## How to complete this task
I need every line from the start of the material below up to and including the line containing "This screenshot has height=364, width=620.", restated exactly, with the pictures omitted.

## Record extracts
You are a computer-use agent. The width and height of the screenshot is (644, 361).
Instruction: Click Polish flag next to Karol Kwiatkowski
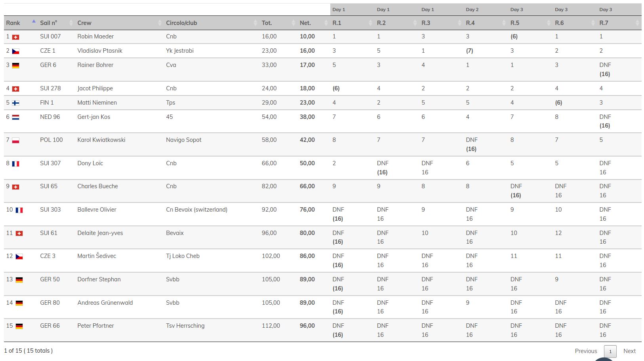pos(15,140)
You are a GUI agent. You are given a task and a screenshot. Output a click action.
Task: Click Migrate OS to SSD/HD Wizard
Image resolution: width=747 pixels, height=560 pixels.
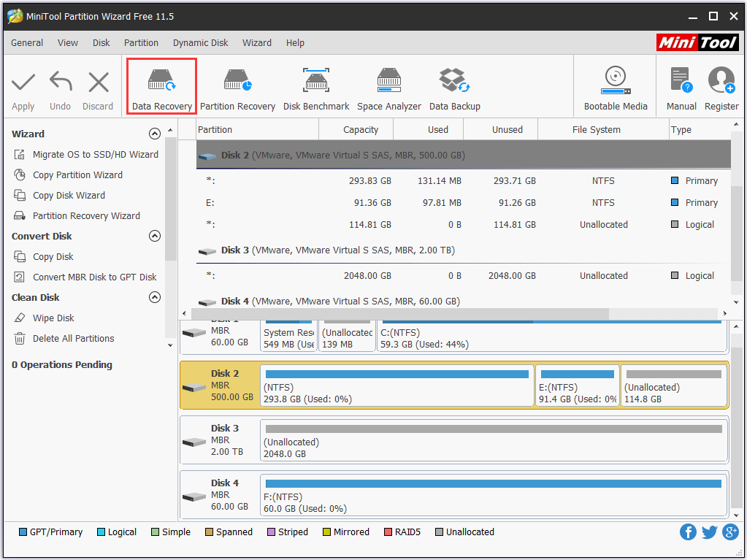tap(95, 155)
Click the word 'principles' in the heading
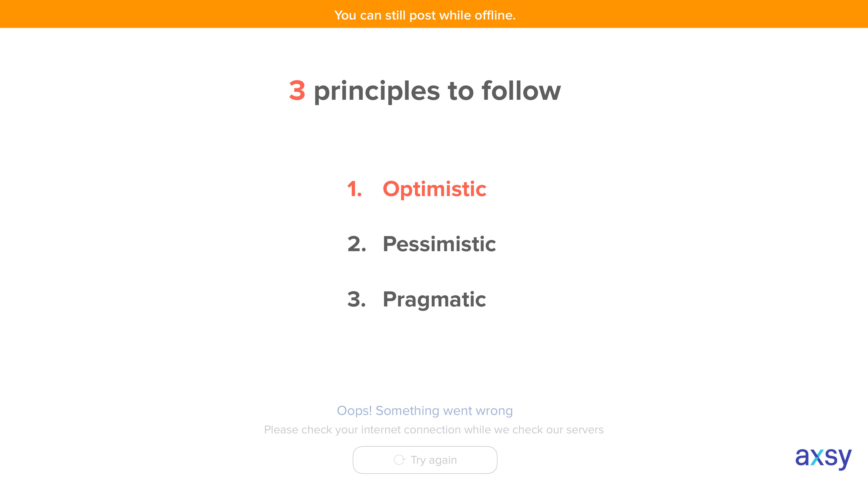Viewport: 868px width, 488px height. coord(377,92)
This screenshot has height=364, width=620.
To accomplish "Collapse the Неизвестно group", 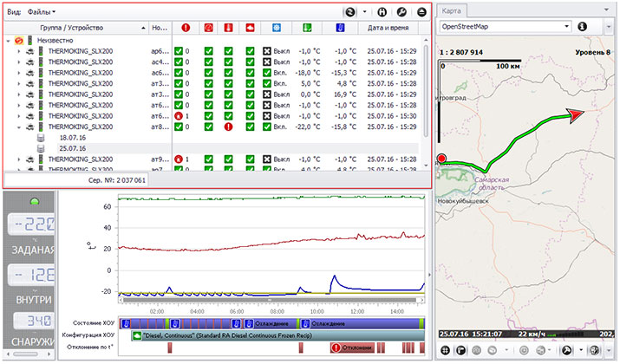I will click(x=9, y=40).
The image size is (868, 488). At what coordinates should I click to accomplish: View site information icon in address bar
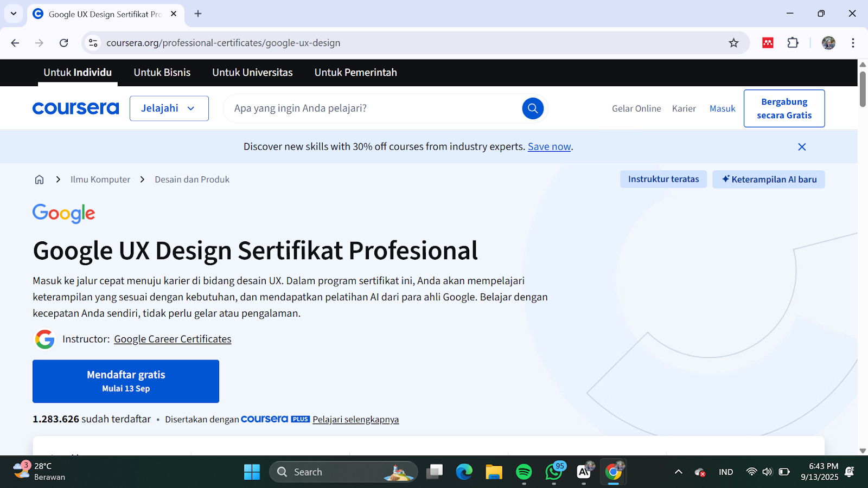pyautogui.click(x=93, y=43)
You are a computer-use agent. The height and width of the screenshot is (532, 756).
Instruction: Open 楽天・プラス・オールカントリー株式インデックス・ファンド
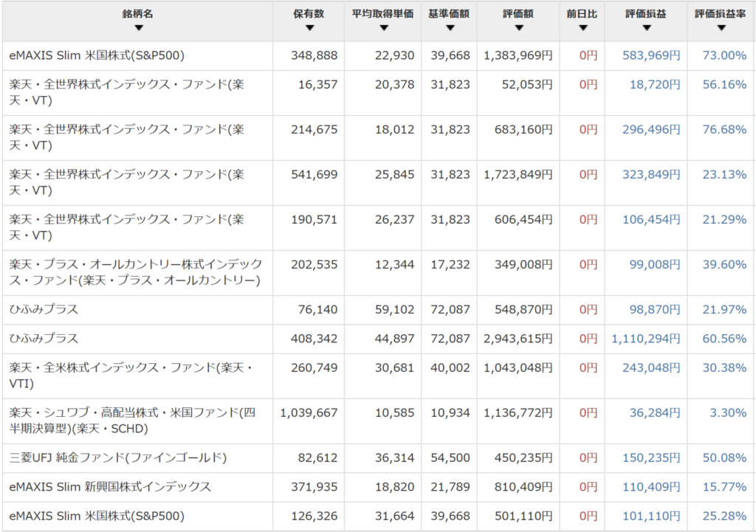click(136, 272)
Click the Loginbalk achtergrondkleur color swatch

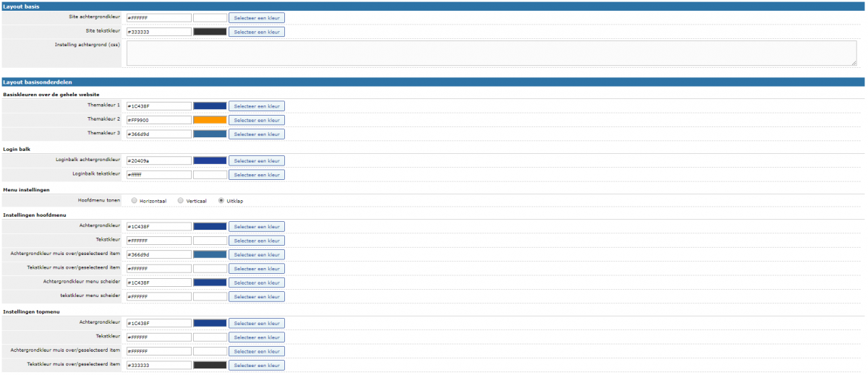pos(210,160)
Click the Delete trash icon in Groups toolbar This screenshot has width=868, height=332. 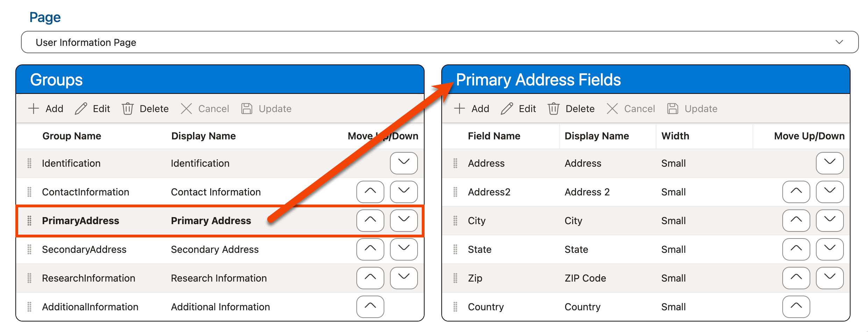pos(128,109)
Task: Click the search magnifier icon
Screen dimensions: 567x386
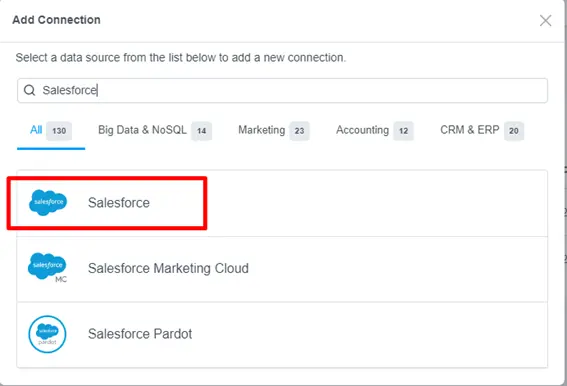Action: pos(29,90)
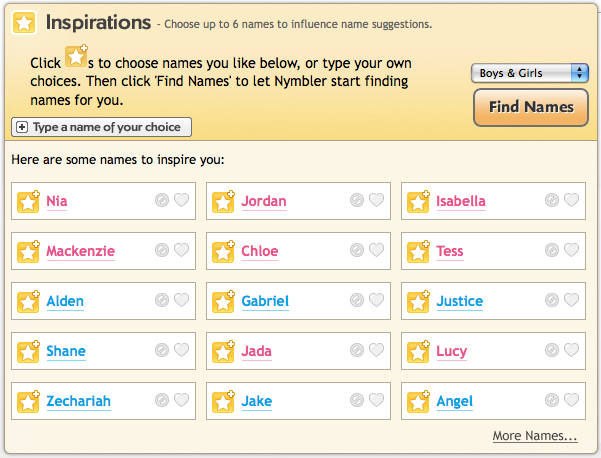Open the Tess name link
The width and height of the screenshot is (601, 458).
[x=450, y=251]
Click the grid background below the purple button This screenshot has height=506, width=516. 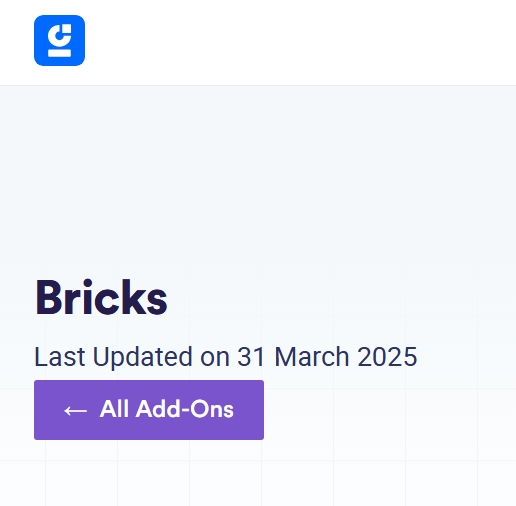[258, 473]
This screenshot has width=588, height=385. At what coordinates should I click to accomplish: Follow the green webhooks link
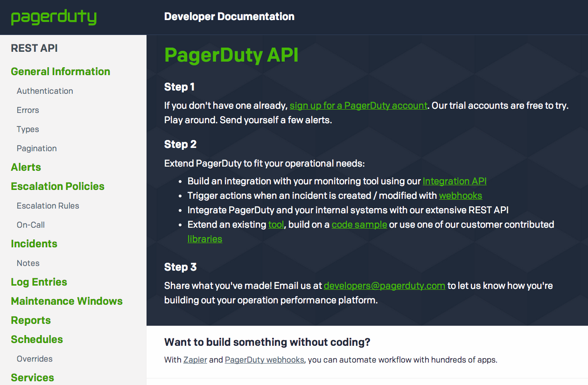click(461, 196)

## Task response
You are a computer-use agent. The width and height of the screenshot is (644, 361).
Instruction: Click Polish flag next to Karol Kwiatkowski
pos(15,140)
You are a GUI agent. You are given a task and a screenshot. Output a click action.
Task: Click Migrate OS to SSD/HD Wizard
Image resolution: width=747 pixels, height=560 pixels.
tap(95, 155)
Click the word 'principles' in the heading
Viewport: 868px width, 488px height. coord(377,92)
This screenshot has height=364, width=620.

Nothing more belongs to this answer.